The bigger guy winks then smiles and says, “Maybe, but that’s the price we pay for the opportunity cost, right?”
“You are correct,” I say. I was energized that this kind stranger gave me a economics reference with a lighthearted wink and a smile.
Opportunity cost, a core concept of economics that ensures we use limited resources wisely and choose accordingly, although there will always be a cost (not always monetary either) associated with not choosing the other choices other than the first one we choose, like a missed opportunity we’ll never know we missed.
Got that?
Like choosing a career path for the first time, or choosing a new job from a few offers (if you’re sought-after), or choosing the people you want to work for your business (if you’re in the people-choosing profession). Any way you slice it there’s an opportunity cost associated with these choices, one that you may never fully comprehend because there’s no way to get to the “what if’s” in the real world.
You can imagine and project based on Bureau of Labor Statistics data, salary data, population demographics, and other types of workplace market data readily available today. I mean, I could have been a civil engineer or an architect.
The highest level of employee satisfaction in 10 years
But that doesn’t matter now, and it doesn’t matter for any of us once we’ve progressed beyond choosing the career or the person to fill that career – at least, not until we choose again.
According to the latest Society for Human Resource Management (SHRM) 2015 Job Satisfaction and Engagement report, the choice rewards are up slightly and the opportunity cost down, with 86 percent of U.S. employees reporting overall satisfaction with their current job, an improvement of five (5) percentage points since 2013.
In fact, this percentage matches the highest level of satisfaction over the last 10 years, which was in 2009, and between 2009 and 2013 the levels of job satisfaction had gradually declined.

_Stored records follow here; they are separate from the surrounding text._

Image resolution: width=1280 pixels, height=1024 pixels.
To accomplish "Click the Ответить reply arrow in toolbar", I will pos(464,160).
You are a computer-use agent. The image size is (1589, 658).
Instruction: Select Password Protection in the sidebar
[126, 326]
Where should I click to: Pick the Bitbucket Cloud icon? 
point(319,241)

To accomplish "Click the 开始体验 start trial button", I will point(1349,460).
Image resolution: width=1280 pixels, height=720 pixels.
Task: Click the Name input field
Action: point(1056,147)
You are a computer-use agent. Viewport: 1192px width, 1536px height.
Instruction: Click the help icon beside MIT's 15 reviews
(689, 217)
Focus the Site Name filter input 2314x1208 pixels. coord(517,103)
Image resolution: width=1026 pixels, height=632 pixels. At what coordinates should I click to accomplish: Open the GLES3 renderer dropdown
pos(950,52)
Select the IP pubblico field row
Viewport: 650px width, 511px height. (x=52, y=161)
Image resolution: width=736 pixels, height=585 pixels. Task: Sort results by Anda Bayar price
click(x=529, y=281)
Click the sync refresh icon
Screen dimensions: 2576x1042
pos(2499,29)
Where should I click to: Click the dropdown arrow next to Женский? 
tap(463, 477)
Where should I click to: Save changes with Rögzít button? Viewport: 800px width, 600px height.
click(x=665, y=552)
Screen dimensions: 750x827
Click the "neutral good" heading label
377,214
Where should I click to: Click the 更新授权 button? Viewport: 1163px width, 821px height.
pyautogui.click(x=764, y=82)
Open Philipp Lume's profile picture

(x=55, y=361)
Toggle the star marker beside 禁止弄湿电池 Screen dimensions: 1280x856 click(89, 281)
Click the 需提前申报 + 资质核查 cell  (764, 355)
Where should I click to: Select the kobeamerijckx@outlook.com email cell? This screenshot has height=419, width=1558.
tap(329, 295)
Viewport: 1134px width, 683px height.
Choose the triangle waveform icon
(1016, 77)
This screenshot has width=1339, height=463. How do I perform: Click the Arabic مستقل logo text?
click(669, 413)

Plus, according to the same SHRM research, the top five contributors to employee job satisfaction in 2015 were:
- Respectful treatment of all employees at all levels;
- Trust between employees and senior management;
- Benefits, overall;
- Compensation/pay, overall;
- Job security.
Satisfied and engaged will also evangelize
Now, 26 percent of these respondents were Millennials, the soon to be (if not already) majority of the workforce. A PeopleFluent Millennials research report will come out in September (which you can pre-register for here), but in the meantime we’ve uncovered some early insights I think are worth sharing, and s0me of it aligns with the above SHRM research:
- Some 75 some say they’d leave their current job for better pay (isn’t that true for most of us?);
- Nearly 80 percent are more engaged when they have mentorship programs at work (respectful treatment and trust are born from these);
- More than 26 percent expect their next role is with an entirely new employer (ah, more opportunity costs).
We all know what happens to employer brands when the current employees aren’t satisfied and engaged – there’s a poison that seeps into the people pools and taints them for miles and miles.
But when they are satisfied and engaged, they will evangelize your company culture in an authentic, transparent way, something we discussed on the TalentCulture #TChat Show with Stacy Donovan Zapar, an 18-year recruiting veteran for Fortune 500 tech companies and Founder of Tenfold, a boutique recruiting consultancy and training firm.
We agreed that, although we all long for flexibility and fun, work is actually really hard at times. It will be stressful and mind-numbing and soul-sucking regardless if its full-time or contract work.
It helps to have a satisfying employer brand
But if those individuals and organizations who employ have an “satisfying” employer brand and offer fulfilling work experiences, it helps those who are seeking to choose a potentially better career path and a more rewarding job. And it helps those HR and recruiting professionals choose those who are seeking, rounding out that magical economic equation of supply and demand.
The part when you wink and smile and think opportunity cost be damned.